### [WHAT IS EXPECTED]
I need the lines from the one containing "The width and" through the last line of the entries retyped exactly, with no pictures among them.

*** PROVIDED RECORDS ***

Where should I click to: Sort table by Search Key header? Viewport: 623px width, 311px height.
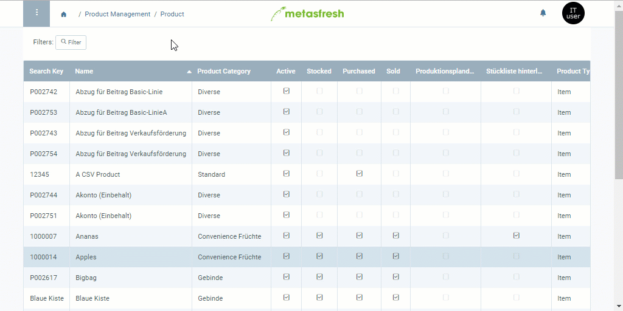click(46, 71)
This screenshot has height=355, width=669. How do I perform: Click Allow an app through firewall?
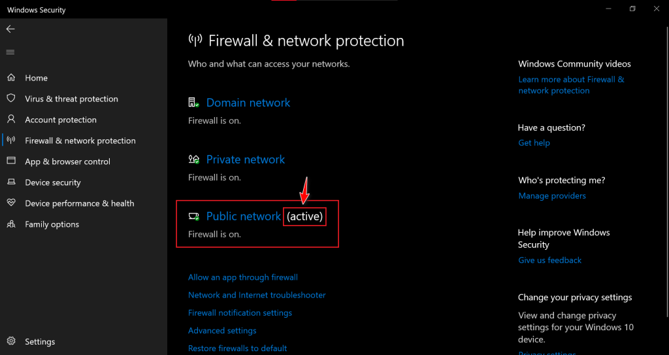tap(243, 277)
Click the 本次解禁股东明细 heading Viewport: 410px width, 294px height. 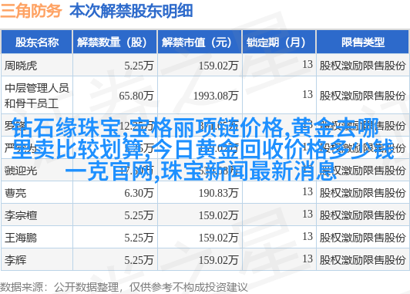coord(131,11)
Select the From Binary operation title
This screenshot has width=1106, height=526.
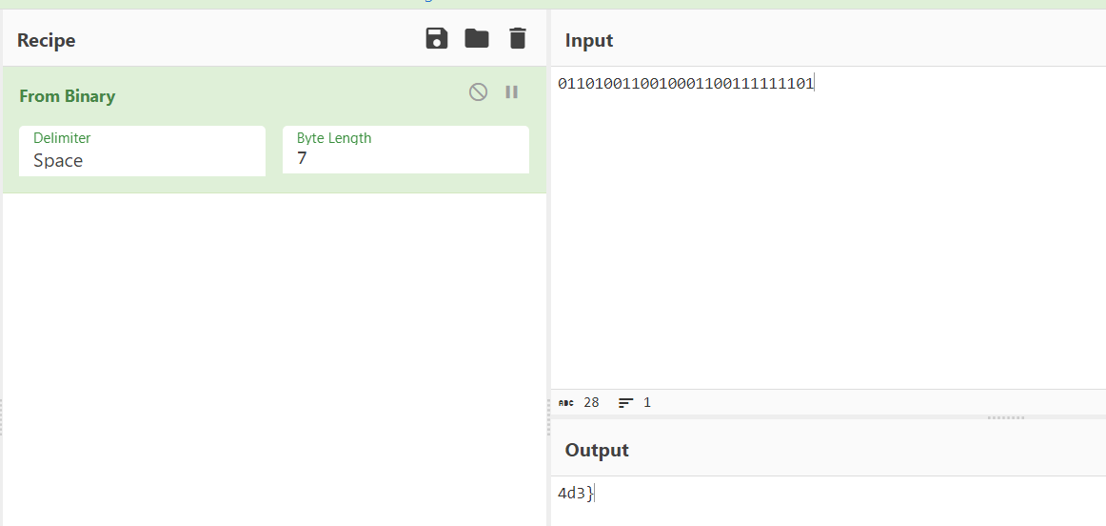click(67, 96)
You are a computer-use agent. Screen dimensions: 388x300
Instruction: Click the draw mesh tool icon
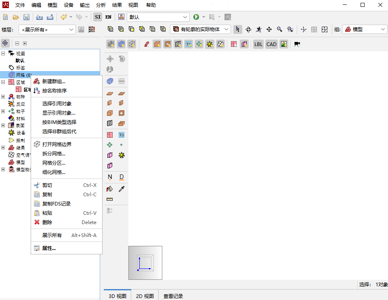click(x=110, y=81)
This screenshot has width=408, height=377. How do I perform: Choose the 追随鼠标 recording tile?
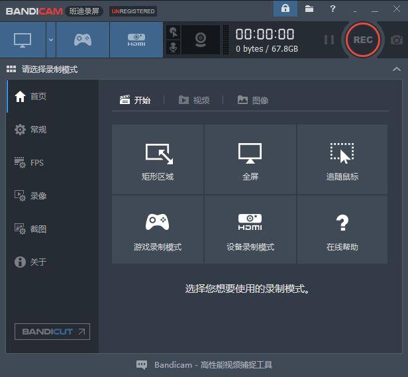click(x=342, y=159)
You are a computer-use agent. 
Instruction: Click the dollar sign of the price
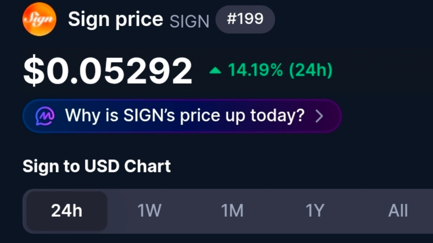click(x=34, y=71)
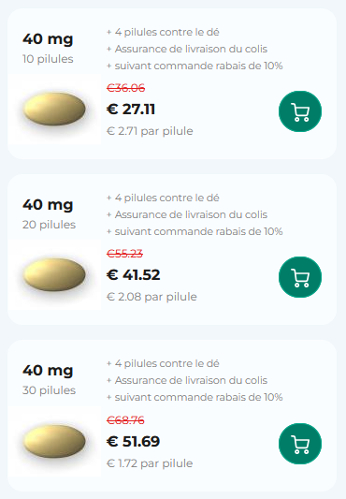The image size is (346, 499).
Task: Click '€ 1.72 par pilule' text
Action: click(150, 463)
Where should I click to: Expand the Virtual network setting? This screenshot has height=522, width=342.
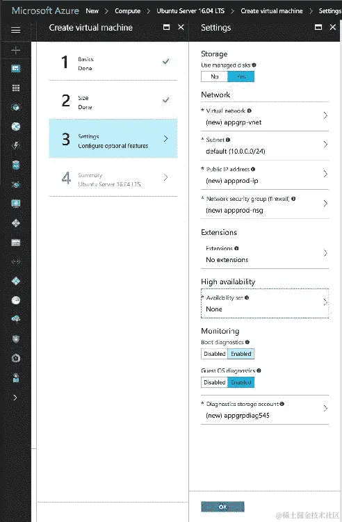coord(265,117)
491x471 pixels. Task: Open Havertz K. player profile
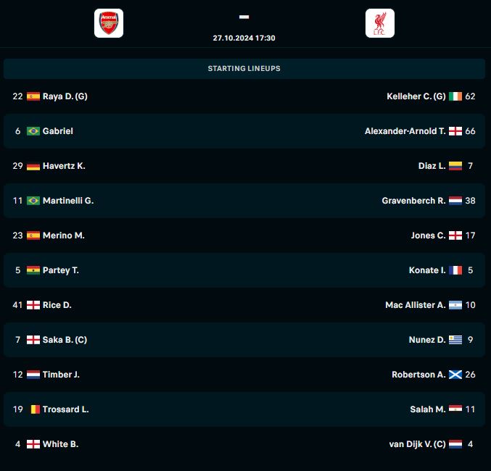(x=64, y=166)
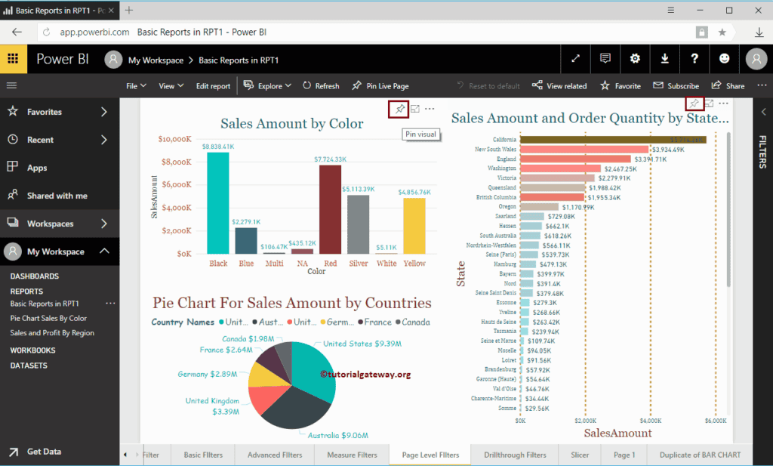Open Power BI settings gear
This screenshot has width=773, height=466.
[x=635, y=58]
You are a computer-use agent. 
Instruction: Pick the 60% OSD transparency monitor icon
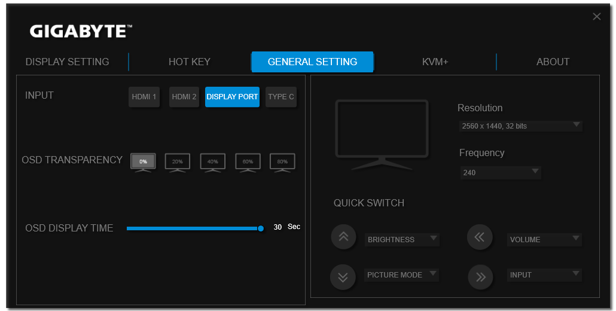248,163
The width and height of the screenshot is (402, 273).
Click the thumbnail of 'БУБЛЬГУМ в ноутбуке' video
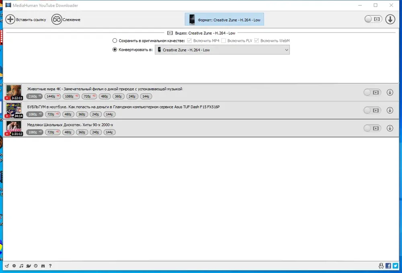coord(14,110)
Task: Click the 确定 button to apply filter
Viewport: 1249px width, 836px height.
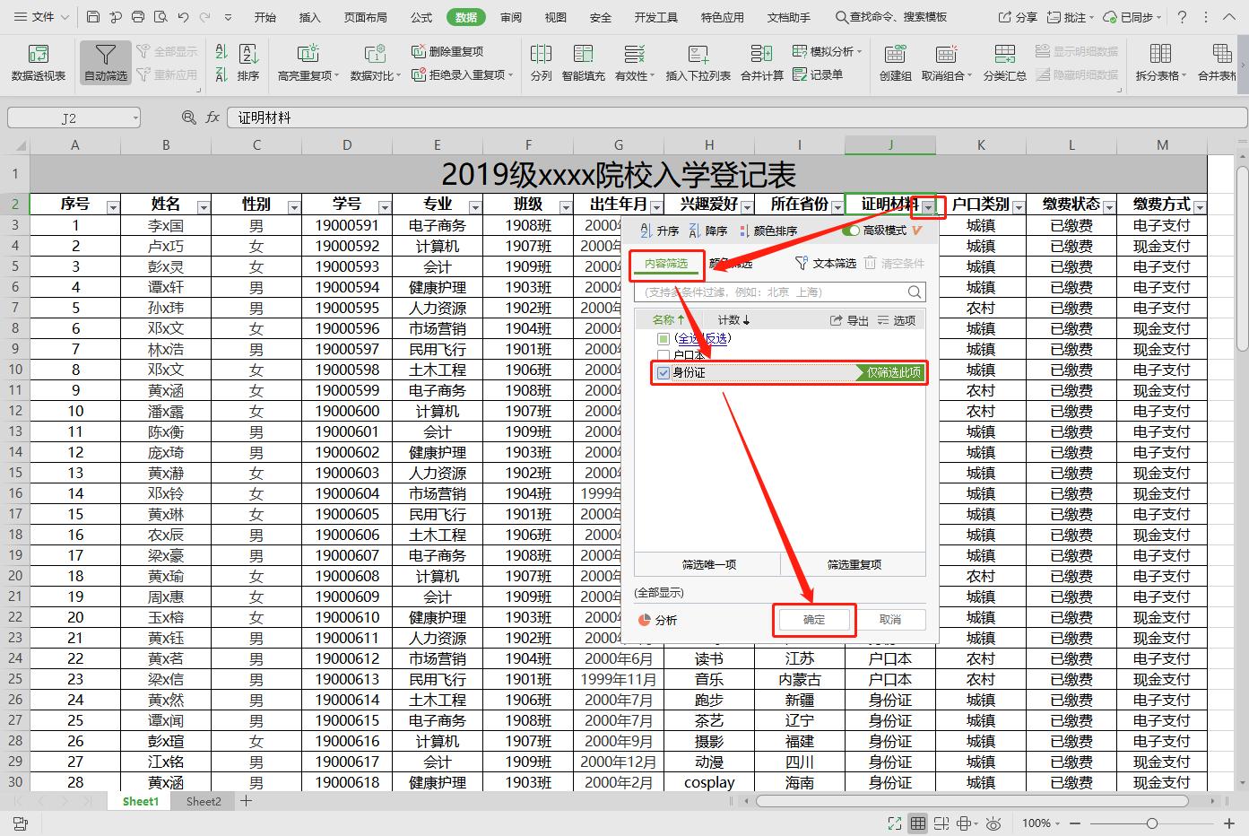Action: click(x=813, y=619)
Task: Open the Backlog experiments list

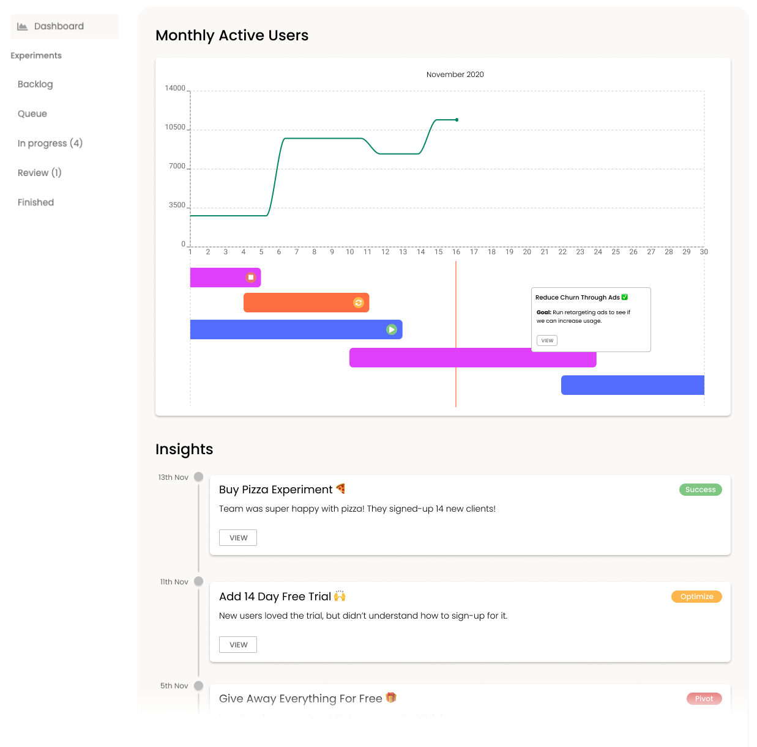Action: point(35,84)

***

### [EXERCISE SOLUTION]
The width and height of the screenshot is (402, 273).
Click the thumbnail of 'БУБЛЬГУМ в ноутбуке' video
coord(14,110)
Task: Click the 确定 button to apply filter
Viewport: 1249px width, 836px height.
Action: click(x=813, y=619)
Task: Open the Backlog experiments list

Action: point(35,84)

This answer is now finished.